I'd love it if shield tech were capped by the availability of the Shield Resource. Higher-tiers of component being locked behind having a particular Resource seems like a really cool idea.

Agreed. I feel like the model tends to break into three categories:

- Bonuses, which are resources that it's nice to have, but certainly don't make or break an empire.

- Strategic, which are resources without which you just can't build or do certain things. You often will plan an entire stage of your empire's evolution or build a military around access to or lack of strategic resources. (Iron vs. horses, for example, or in our case armor vs shields.)
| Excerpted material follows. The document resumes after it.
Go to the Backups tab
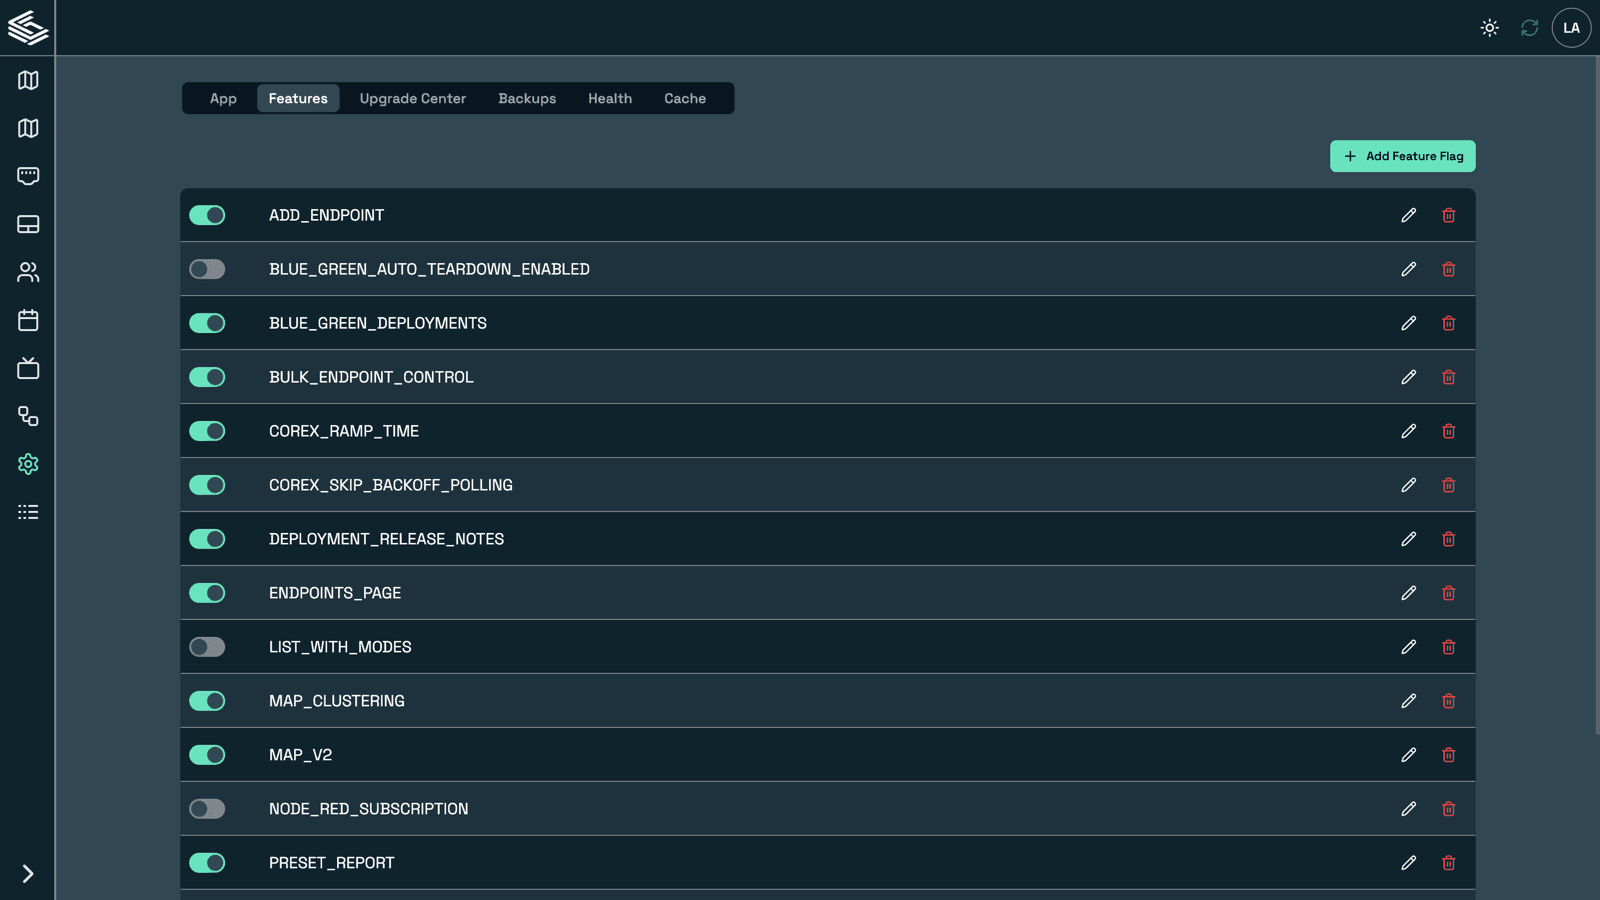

- Critical, which are occasional resources critical to a society's evolution. Coal and oil in Civilization, for example. You absolutely need to secure a supply of these if your empire is going to remain competitive. Every now and again one of these hits the board and completely disrupts the status quo, forcing change and conflict.

As @Hertzila points out these do need to be balanced properly, and a better trade system would become even more important. But at the same time not having a resource spawn near you is actually the entire point. In Stellaris I think the best case scenario would be to balance resource generation to ensure that empires only ever have access to some strategic resources. The point should be to force decisions and drive asymmetric design around what the empire can and can't build. If you don't naturally get a supply of shield crystals, you have to decide whether you'll design your fleet in a different direction, or if you'll do what it takes to go get some.

If the next generation of critical resources hits the board and the RNG screws you there is no maintaining the status quo. You absolutely must go get some, whatever it takes. (If you do spawn some, you have to deal with the fact that a neighbor might absolutely need to acquire that resource.)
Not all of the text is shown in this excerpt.